***** Data extracts *****
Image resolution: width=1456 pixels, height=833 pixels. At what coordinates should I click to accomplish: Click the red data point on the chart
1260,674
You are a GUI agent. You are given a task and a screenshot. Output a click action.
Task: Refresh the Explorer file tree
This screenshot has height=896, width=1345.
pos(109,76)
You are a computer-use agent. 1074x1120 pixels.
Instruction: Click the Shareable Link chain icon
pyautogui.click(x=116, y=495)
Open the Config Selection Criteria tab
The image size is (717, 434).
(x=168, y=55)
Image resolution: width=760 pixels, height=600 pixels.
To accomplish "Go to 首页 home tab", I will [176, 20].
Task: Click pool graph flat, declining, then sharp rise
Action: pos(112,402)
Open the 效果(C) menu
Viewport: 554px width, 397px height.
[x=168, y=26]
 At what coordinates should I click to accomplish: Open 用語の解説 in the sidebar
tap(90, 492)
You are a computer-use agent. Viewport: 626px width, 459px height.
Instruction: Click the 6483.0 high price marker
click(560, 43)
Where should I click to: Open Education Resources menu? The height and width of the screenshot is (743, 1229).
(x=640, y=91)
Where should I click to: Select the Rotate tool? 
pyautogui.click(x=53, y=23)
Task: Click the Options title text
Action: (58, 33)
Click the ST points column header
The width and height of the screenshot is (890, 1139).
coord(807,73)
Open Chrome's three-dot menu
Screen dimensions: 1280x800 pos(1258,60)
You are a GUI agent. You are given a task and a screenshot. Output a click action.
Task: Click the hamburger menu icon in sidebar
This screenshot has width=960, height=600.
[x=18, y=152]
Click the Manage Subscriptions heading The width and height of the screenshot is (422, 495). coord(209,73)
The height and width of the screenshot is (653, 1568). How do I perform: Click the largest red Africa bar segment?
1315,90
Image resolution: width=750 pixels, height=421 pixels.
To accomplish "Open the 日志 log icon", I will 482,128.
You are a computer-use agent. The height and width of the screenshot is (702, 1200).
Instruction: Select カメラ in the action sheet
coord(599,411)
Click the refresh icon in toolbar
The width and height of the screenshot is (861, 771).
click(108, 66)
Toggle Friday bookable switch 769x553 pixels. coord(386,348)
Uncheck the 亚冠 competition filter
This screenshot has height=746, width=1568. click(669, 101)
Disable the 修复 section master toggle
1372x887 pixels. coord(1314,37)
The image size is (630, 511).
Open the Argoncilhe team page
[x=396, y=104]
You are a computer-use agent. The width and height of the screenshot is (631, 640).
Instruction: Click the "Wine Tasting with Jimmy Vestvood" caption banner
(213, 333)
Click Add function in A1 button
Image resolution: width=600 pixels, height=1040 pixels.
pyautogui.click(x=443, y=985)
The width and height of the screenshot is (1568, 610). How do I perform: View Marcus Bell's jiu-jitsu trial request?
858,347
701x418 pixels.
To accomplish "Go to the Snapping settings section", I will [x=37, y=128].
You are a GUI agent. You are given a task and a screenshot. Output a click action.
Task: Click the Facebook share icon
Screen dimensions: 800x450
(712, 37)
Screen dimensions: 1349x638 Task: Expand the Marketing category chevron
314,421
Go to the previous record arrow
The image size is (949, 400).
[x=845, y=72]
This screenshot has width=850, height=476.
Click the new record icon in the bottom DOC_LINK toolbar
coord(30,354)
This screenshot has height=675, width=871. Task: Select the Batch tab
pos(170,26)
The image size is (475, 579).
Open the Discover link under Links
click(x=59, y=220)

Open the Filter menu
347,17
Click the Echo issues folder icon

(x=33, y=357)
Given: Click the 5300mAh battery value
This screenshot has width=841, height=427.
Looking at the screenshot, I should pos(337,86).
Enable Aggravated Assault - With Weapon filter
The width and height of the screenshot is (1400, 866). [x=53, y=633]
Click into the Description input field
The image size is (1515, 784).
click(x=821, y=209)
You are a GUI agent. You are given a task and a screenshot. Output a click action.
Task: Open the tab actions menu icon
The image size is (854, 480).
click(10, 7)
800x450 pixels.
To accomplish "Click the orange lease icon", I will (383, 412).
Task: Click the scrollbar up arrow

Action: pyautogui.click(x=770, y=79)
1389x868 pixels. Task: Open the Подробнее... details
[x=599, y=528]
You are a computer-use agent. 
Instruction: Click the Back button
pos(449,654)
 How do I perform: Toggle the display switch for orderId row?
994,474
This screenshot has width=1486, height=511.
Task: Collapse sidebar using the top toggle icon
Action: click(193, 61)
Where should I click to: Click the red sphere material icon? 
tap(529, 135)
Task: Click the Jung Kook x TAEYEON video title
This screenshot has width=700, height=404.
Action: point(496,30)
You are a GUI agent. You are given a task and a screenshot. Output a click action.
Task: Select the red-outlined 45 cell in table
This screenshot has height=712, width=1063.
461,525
*****
- [Task item]
Copy all lines from the material that include "computer".

- [Answer section]
You are a computer-use agent. 1074x1120 pixels.
You are a computer-use agent. Viewport: 626px width, 459px height.
You are a computer-use agent. The height and width of the screenshot is (702, 1200).
You are a computer-use agent. The width and height of the screenshot is (631, 640).
You are a computer-use agent. 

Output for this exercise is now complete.